Apply 50-50 formula for final-year students as well: Delhi University teachers

The teachers demanded the 50-50 formula for the final-year students as well.
Delhi University. (File Photo)
Delhi University. (File Photo)

NEW DELHI: As many as 106 teachers and professors of the Delhi University (DU) on Friday wrote a letter to dean (examinations) Vinay Gupta, urging him to review the varsity’s decision to hold the online open book examinations (OBE) for the final-year students. The varsity has decided to conduct the OBE in view of the situation due to the coronavirus pandemic, despite opposition from students and teachers.

On Thursday, the university announced that it will not be conducting examinations for more than three lakh first and second-year undergraduate and over 12,000 first-year postgraduate students.The students would be promoted based on 50% marks for internal assessment and assignments and the rest on scores of the previous semesters.

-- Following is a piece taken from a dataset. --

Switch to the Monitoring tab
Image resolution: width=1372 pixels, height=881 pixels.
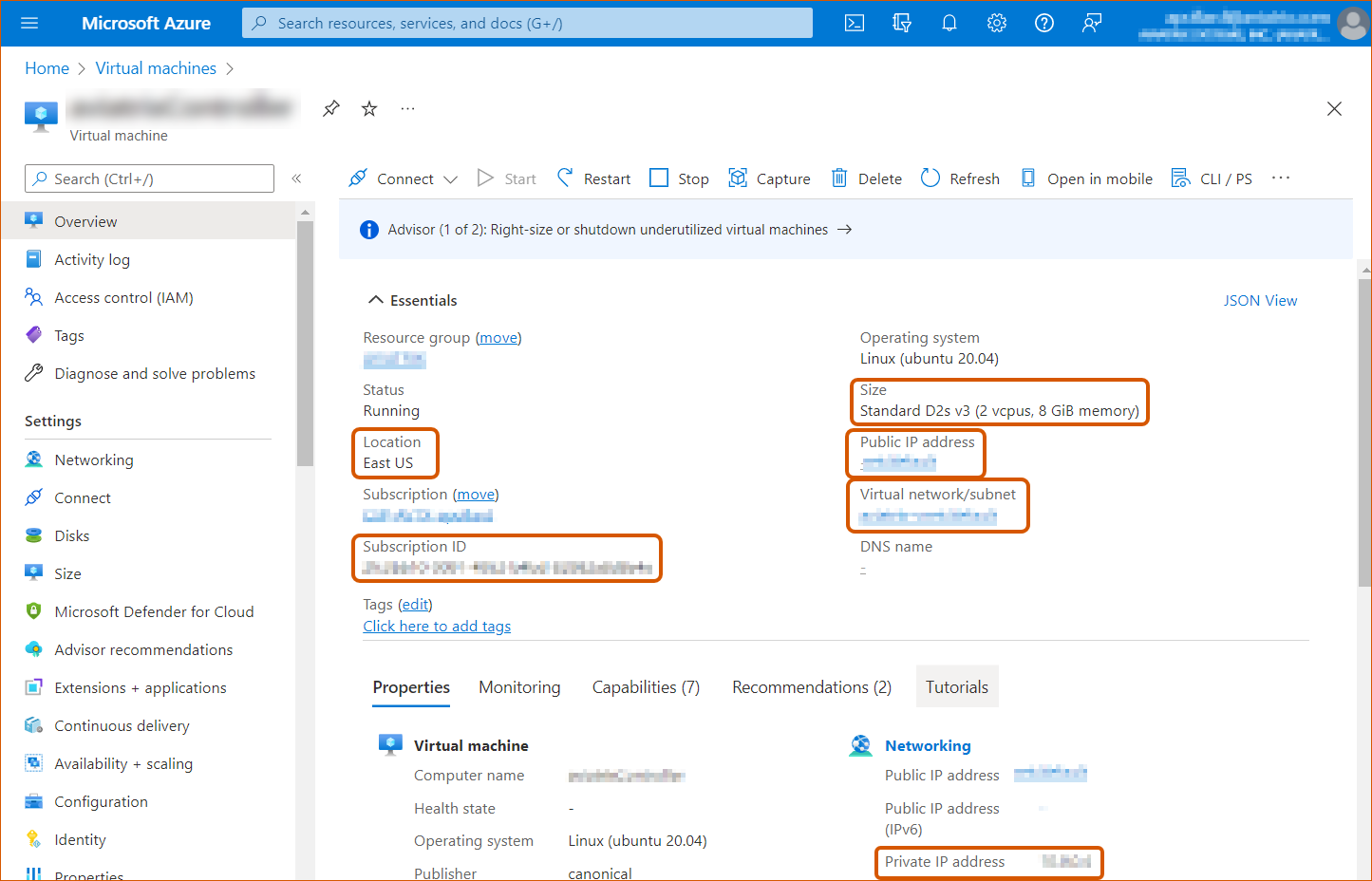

The teachers demanded the 50-50 formula for the final-year students as well. The university has decided to conduct online the OBE from July 1The decision to hold the OBE should be reviewed as there is a lack of institutional help in carrying such an examination. There is “uneven teaching”, an absence of laboratory/practical components, and a lack of consultations, the teachers said in the letter.

According to a conducted by the Delhi University Teachers’ Association (DUTA), out of 51,000 students, only 50 percent of them have online access to notes or study material, 75 percent are working on their smartphones and only 27 percent could attend classes on Zoom app.

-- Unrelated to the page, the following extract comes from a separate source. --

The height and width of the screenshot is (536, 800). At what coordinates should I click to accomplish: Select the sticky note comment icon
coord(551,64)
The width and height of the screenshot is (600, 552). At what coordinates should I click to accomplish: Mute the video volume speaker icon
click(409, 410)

“The careers of lakhs of students are at stake. They are under tremendous pressure. Even if they manage to appear in the OBE, this would create a division between the marginalised section of students who can’t afford internet or smartphones and those who belong to well-to-do families. The latter can even hire agencies to appear in the OBE,” said Dr Pankaj Kumar, a mathematics professor at Rajdhani College.

Another teacher, on condition of anonymity, said the OBE will be “highly discriminatory” and unfair to a large section of students.